Abstract

The structure of food webs is frequently described using phenomenological stochastic models. A prominent example, the niche model, was found to produce artificial food webs resembling real food webs according to a range of summary statistics. However, the size structure of food webs generated by the niche model and real food webs has not yet been rigorously compared. To fill this void, I use a body mass based version of the niche model and compare prey-predator body mass allometry and predator-prey body mass ratios predicted by the model to empirical data. The results show that the model predicts weaker size structure than observed in many real food webs.
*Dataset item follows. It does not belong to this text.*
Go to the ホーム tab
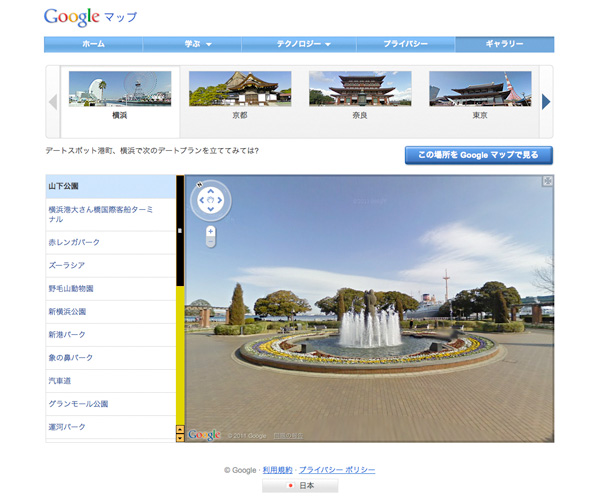The width and height of the screenshot is (600, 500). [x=93, y=45]
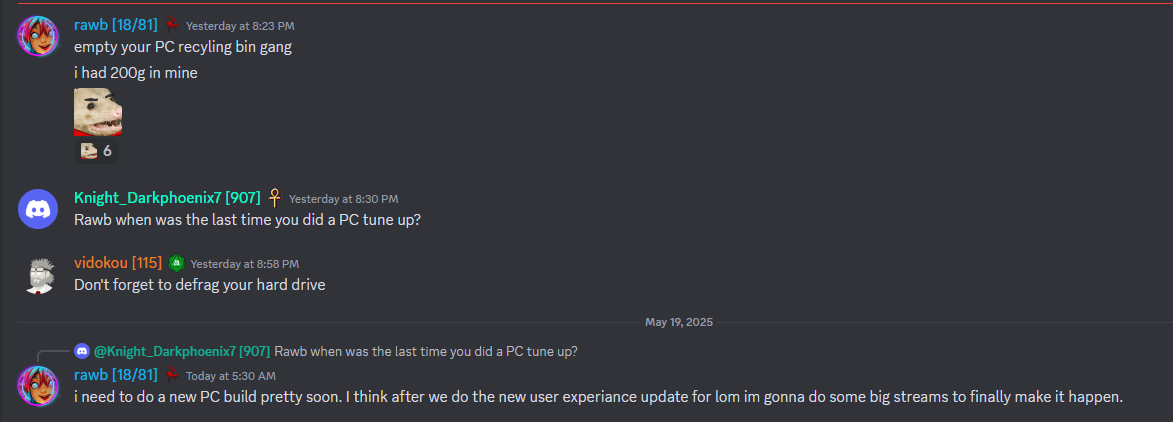Jump to the quoted PC tune up message
The width and height of the screenshot is (1173, 422).
[x=426, y=351]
I introduce a modified version of the niche model which allows to control the strength of size-dependence of predator-prey links. In this model, optimal prey body mass depends allometrically on predator body mass and on a second trait, such as foraging mode. These empirically motivated extensions of the model allow to represent size structure of real food webs realistically and can be used to generate artificial food webs varying in several aspects of size structure in a controlled way. Hence, by explicitly including the role of species traits, this model provides new opportunities for simulating the consequences of size structure for food web dynamics and stability.

Highlights

  • Animal communities form complex networks of interspecific interactions; the most traditionally studied type of such networks is the food web [1]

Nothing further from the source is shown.